Debutto su lunga distanza, dopo però oltre dieci anni di musica, per i siciliani Superbia, che giungono a noi  con un lavoro davvero di altissimo livello, che merita sicuro  il  massimo voto.  I nostri mostrano in modo chiaro e assolutamente diretto quanto l’esperienza serva sempre: anni e anni a calcare assi di palchi grandi e piccoli (i nostri sono comunque stati accompagnatori di Rotting Christ e Grave in diverse date) ma soprattutto una continua ricerca della perfezione musicale e della giusta alchimia in studio (numerose sono state le registrazioni minori che hanno portato a questo primo cd) hanno costruito un suono davvero difficile da inquadrare, poichè mescolanza curata di Heavy Metal, Death Metal, Metalcore, Progressive Deathcore e chi più ne ha più ne metta.

Musicisti tutti assolutamente di livello e in grado su questo album di farsi notare i modo egregio,curano la parte ritmica senza mai rubare uno la scena all’altro, con i due chitarristi (Randy e Careri) che giocano a creare intrecci sonori fatti di rincorse ad alte tonalità, salite e discese repentine a base di sei corde e riff velocissimi e concreti, in grado di rendere ogni singolo pezzo un vero e proprio delirio musicale in positivo,una goduria per le orecchie dei veri appassionati di musica estrema, coaudivate da uno spettacolare lavoro di Antonio Amodeo dietro le pelli,passando da velocità simil black a tratti in cui domina lo stop and go più diretto.

Come se non bastasse, addirittura strepitoso è a tratti il lavoro di Dino Fiorenza, grande orgoglio italico del basso, che vanta nel suo curriculum collaborazioni con gente del calibro di Steve Vai, Paul Gilbert, Jennifer Batten, Prashant Aswani, Slash, Zack Wilde, Yngwie Malmsteen… e scusate se è poco. Forse solo negli Iron Maiden le note di basso son così evidenti nel sound generale, eppure mai pesanti ed invadenti (questo invece nella Vergine di Ferro ultimamente non accade…), tutt’uno con il resto del sound.

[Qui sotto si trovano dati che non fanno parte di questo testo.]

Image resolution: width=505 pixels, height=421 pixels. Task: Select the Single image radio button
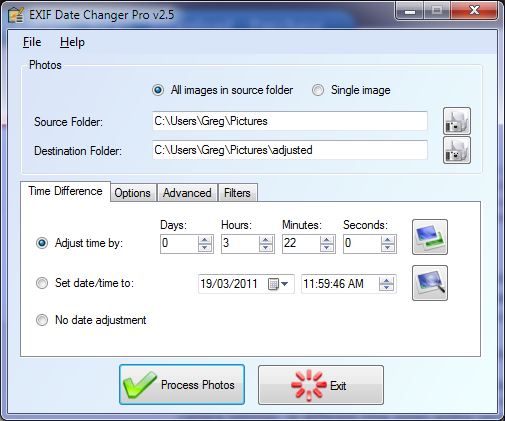318,90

Dimenticato qualcosa?  Si ,le linee vocali di Gemini V, anch’esse molto personali, con cambi decisi dal growl più profondo e gutturale allo screaming, con decine di diverse tipologie di cantato a mostrarsi qua e là tra le song ,ottimamente dosate e organizzate per uniformarsi al carattere  dei brani, che passano dalla puramente  Black metal  “Black Sun” alla più estrema “Embracing The Evil”, fino alla stupenda quasi strumentale (almeno nella prima parte) “Before Dying”,in cui compaioo per la prima volta anche le voci femminili curate da Antonella Di Maria, per sciogliersi poi nella vera hit song dell’album, la conclusiva “Paranoid Insomnia”, in cui gli assoli di chitarra sembrano usciti, permettetemi il paragone, dalla sei corde del guitar hero Malmsteen.

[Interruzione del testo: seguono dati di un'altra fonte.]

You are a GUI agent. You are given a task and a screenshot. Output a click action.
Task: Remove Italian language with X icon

Un album che pare partire bene ma con una sorta di piede sul freno, per poi crescere di intensità , pathos e tecnica con il passare dei brani fino alla stoccata finale, vero toccasana per il cuore metallico dei fans.

Un lavoro completo, preciso, coeso e che pecca solo (se proprio si vuole trovare il pelo nell’uovo, ma proprio di questo si tratta e nulla più ) di un artwork un po’ semplice e di scarso impatto.

Ma nell’epoca dell’apparenza ben vengono lavori dallo scarso appeal grafico ma dai grandi contenuti.  Bravi.